Synopsis
Sci-Fi Adventure with a sense of humor!
A smuggler, a stowaway slave, and a pirate find themselves on a collision course deep in the no-man’s-land of space, tracking a mystery that’s centuries old.
Maurice “Moss” Foote is down to his last hundred credits, which he needs to get his old ship back and start over. Again. But then, Moss is so familiar with rock bottom he has his mail forwarded there.
Hel was born a slave, or maybe she wasn’t. It’s confusing, just like the compulsion that keeps her building… something. When she sees an opportunity to escape aboard a ship, she takes it, not realizing the trouble she’s in for.
Roy “Hellno” Herzog is a pirate who prefers to work alone. Now he’s got a lead on a prize so big it could set him up for life, if he can stomach working with other people.
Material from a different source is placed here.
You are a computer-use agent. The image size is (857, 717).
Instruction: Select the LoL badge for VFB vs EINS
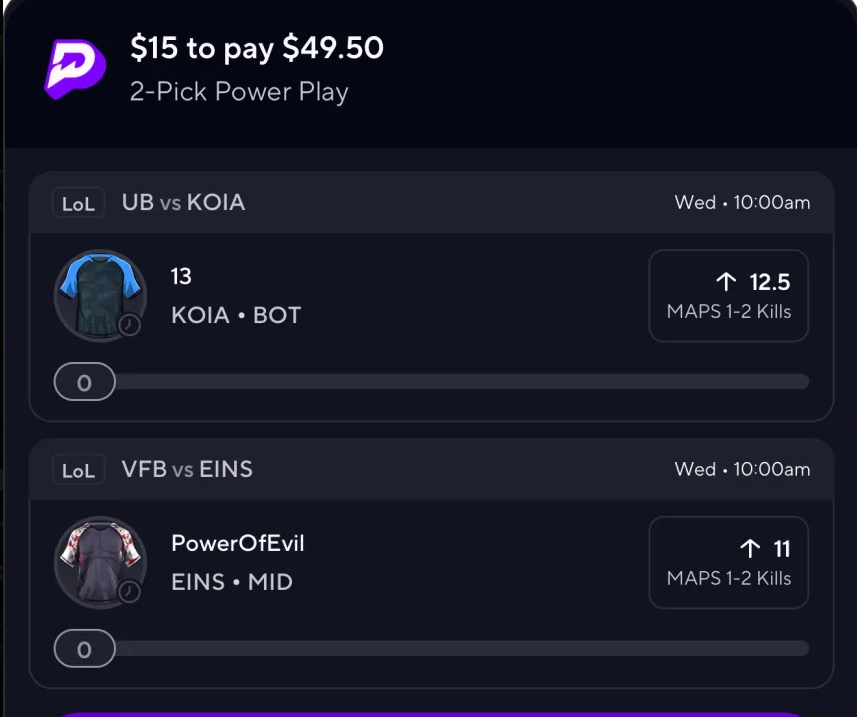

All he has to do is track down one runaway slave.
“An action-packed space romp with a dry sense of humor that will appeal to fans of The Orville who wish that show was more like Firefly.”—Marcus Alexander Hart of the Galaxy Cruise series
Review
LOST SOULS by Noah Chinn is a fantastic cozy space opera that manages to thread the needle between comedy and adventure fiction. I think far too much science fiction takes itself way too seriously and we don’t get to appreciate the smaller storylines. In this case, Lost Souls avoids the usual huge mile-long ships and epic plots for something much smaller scale and works for it.
The peculiarly named Maurice “Moss” Foote is a roguish trader who lives in the far future. A former corporate mascott, he tanked his career after growing sick of being used to promote misinformation about both the frontier as well as space travel. Traveling with his ship AI, Violet, he struggles to make ends meet even as he digs himself deeper with crime lords as well as other less than reputable figures. He’s less Han Solo than Wonder Man of all people, being the sort of guy who is as much failed actor as intrepid space explorer.
Moss’ life takes a different turn when he encounters a runaway slave named Hel that is deep in debt but possessed of surprising mechanical skill. Forming a peculiar found family, they soon find themselves searching for a lost generation ship and afoul of a powerful transhuman military junta called the Protectorate. In the future, natural born humans or Freeborn are enslaved to the genetically engineered supersoldier elite who blame them for the destruction of Earth.
Wackiness ensues.
I love the world that Noah Chinn has created as it is well-developed with a lot of interesting concepts but also simple enough that you’ll never be lost with its politics or geography. There’s the Protectorate, outside the Protectorate, space pirates, and the Order (more of them later). Too many books get bogged down in the details that they lose the appeal of a Star Wars opening crawl’s worth of simplicity (Empire bad, Rebellion good).
Lost Souls is not afraid to take itself less than seriously with some space opera tropes being played straight despite its somewhat harder science fiction than most. For example, one funny bit is Moss making fun of pre-space travel science fiction concept of aliens looking human. Then commenting that the vast majority of aliens looked human despite it making no sense.
Overall, Lost Souls is a fun book and I think if you’re looking for an easy afternoon’s read then you could do a lot worse. It is bound to appeal to fans of things like Firefly, Farscape, or Killjoys. I also give the author props for utilizing the Hitchhiker’s Guide to the Galaxy method of including encyclopedia entries at the start of each chapter, usually with some sardonic observation about the galaxy.